There were five camps scattered on Belene Island, marked with a Roman numbers. Site I is still in operation as a prison, since 1953. Currently, 500 prisoners are serving their sentences here. It is the closest to  Belene settlement, with a straight road leading from the pontoon bridge. What distinguished it from the work camp was that the prisoners were brought here by court order, which did not mean that there was no overleap between the camp and the prison. In 1953, when following the death of Stalin amnesty was granted to political prisoners sentenced to forced labour in Bulgaria, many were not released but transferred to the prison. In 1957, the supervision of the prison was transferred to the Ministry of Justice. Site No. II was the actual forced labour camp, enclosed by barbed wire, moats and watchtowers. It was far away, in the eastern part of the island, surrounded by marshes, 10 kilometres from Belene. Here political prisoners were overseen by guards with machine guns. Because of the island's great distances, these guards were mounted on horseback and equipped with whips. The prisoners here did hard physical labour, building dykes, draining swamps, agricultural work and deforestation.

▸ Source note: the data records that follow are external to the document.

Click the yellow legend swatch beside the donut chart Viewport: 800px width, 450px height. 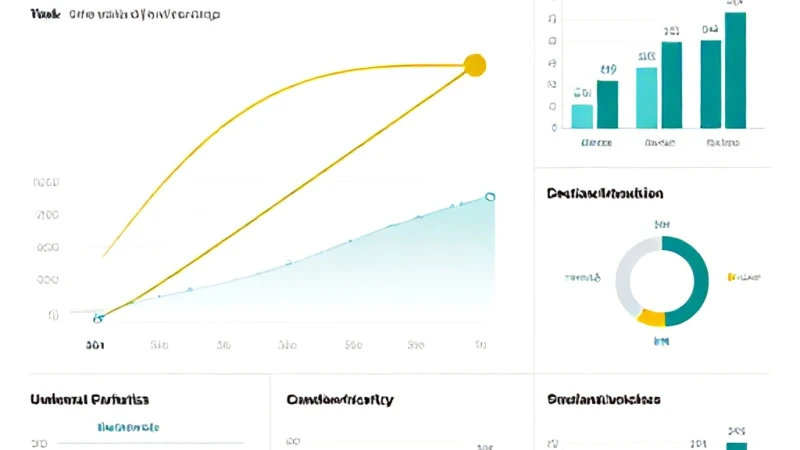[x=731, y=277]
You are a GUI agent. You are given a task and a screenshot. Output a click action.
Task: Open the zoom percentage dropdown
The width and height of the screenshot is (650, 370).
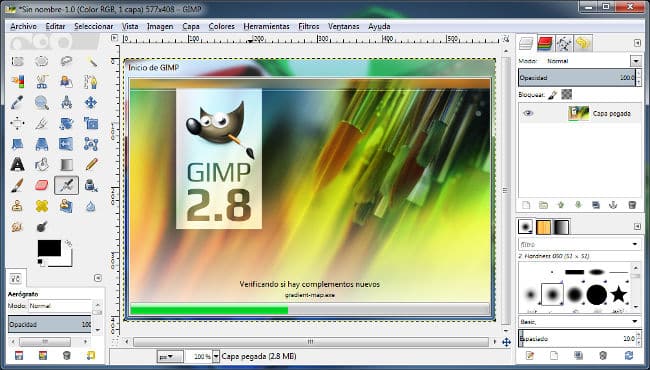click(216, 356)
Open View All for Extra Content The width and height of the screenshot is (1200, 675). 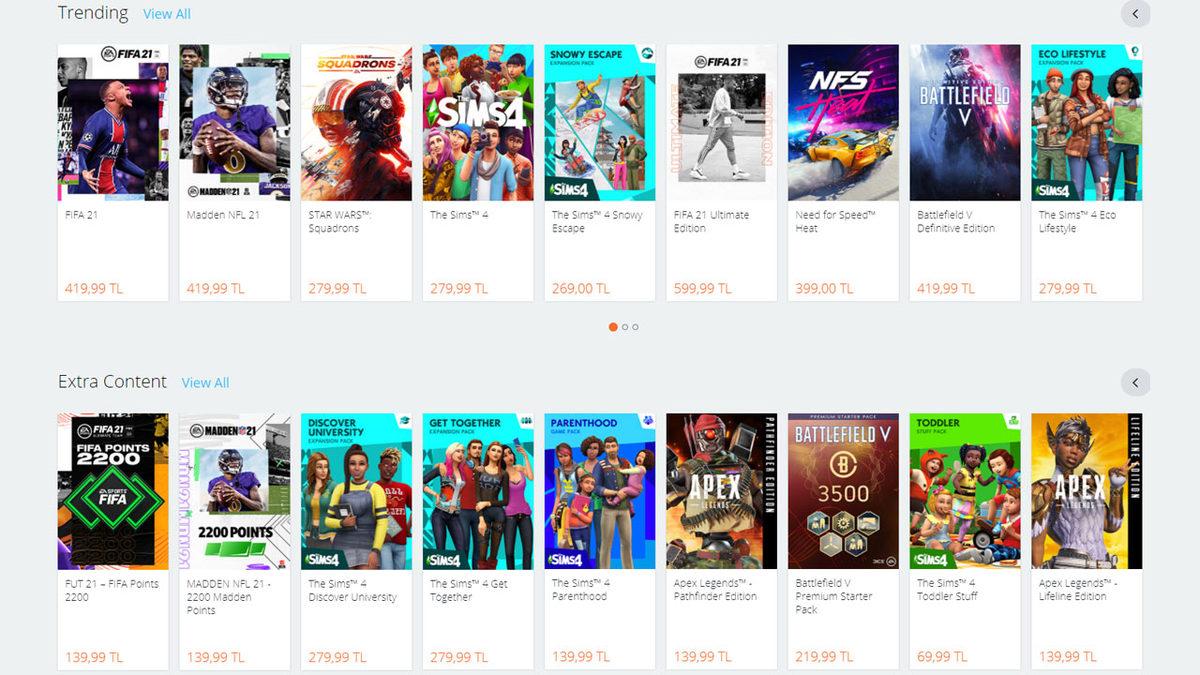205,383
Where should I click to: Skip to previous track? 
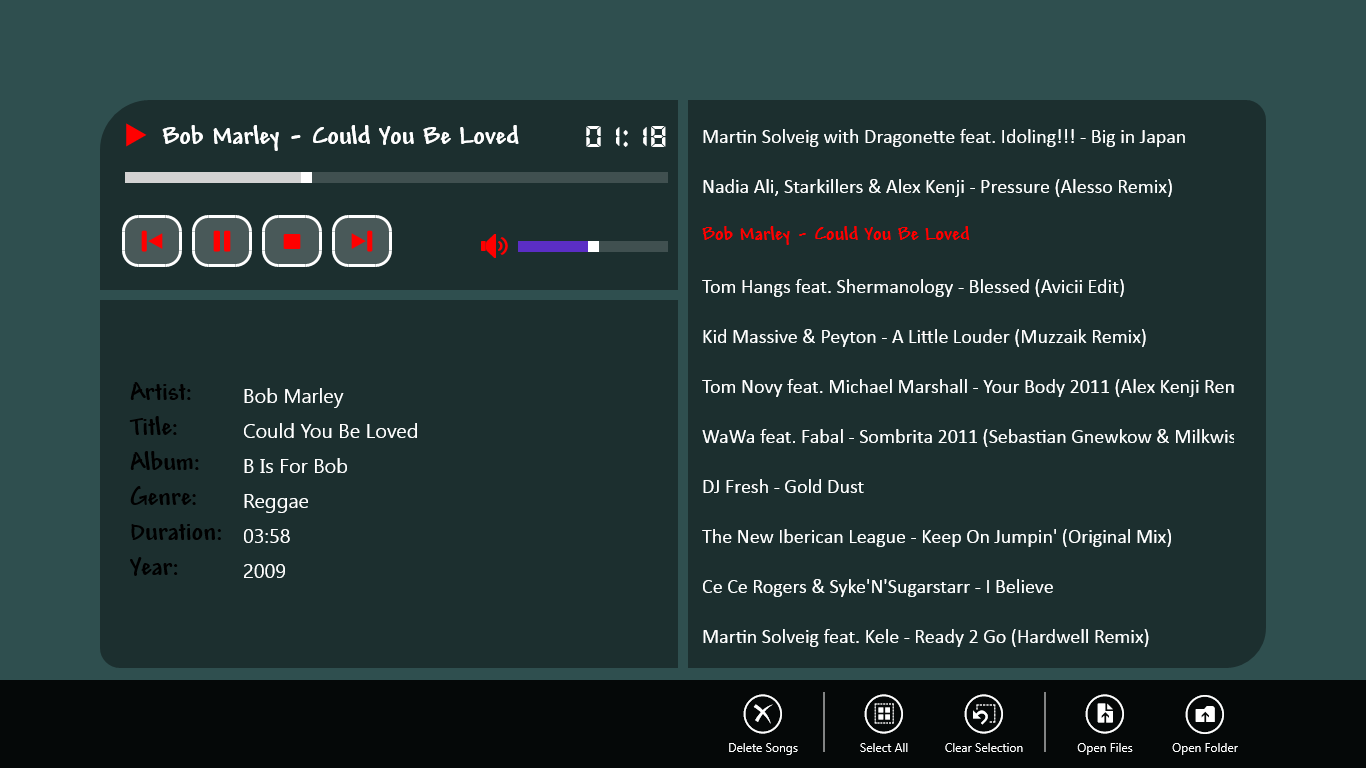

According to camp residents' recollections, the barracks had no heating, there was no medical care and contact with the outside world was restricted. The camp was designed for 3,000 people, but between 1949 and 1953 a total of 12,000 people stayed there. If we take the whole period between 1949-1989, this number could reach 30,000. The food was most often diluted soup, with dry and/or mouldy bread, and sometimes the soup or tea was frozen in winter. Most died of starvation, freezing, lack of medical care and torture. According to survivors' recollections, the bodies of prisoners were sometimes fed to pigs, but flogging was a common punishment, after which the prisoners were tied up naked in a swampy place where the mosquitoes carried out the rest of the torture. The people who died on the island were buried in mass graves, but their location has not been discovered to date. 

Site IV was located on the island of Shturets, where the women prisoners were housed. Camps III and V were working places for prisoners, one was an agricultural facility and the other a brick factory. On Belene Island, a total of 2,000 hectares were farmed after the Danube floods were eliminated by a system of dykes built by forced labour.

Belene Site II. (source:  Krum Horozov)

Despite being the longest running and largest forced labour camp in Bulgaria, Belene was not permanently in use. Such camps operated in Bulgaria from the communist coup of 9 September 1944 until the fall of socialism, despite Bulgaria's public denial. Even at the very end, in the summer of 1989, people were interned in Bulgaria without trial. Belene was first operated as a labour camp from 1949 to 1953, with a 3-year break until 1956, but the Belene prison continued to receive detainees. In the autumn of 1956, after the failed October revolution in Hungary, the camp reopened and operated until 1959. According to memoirs, this period was the most brutal period of Belene. In 1959 the camp was closed and the prisoners were transferred to the quarry of the Lovech forced labour camp. However, the bodies of the victims who died there were transported back to Belene Island by trucks until 1962. There were two rounds a day, one in the morning and one in the evening. The bodies were sometimes dumped in the Danube, but most of them were buried in unmarked mass graves on the smaller islands. The simultaneous operation of the prison and the labour camp blurred the boundaries in the memory of the locals. Very few of those who recalled the events could tell the difference between the two, so the two institutions were often lumped together. 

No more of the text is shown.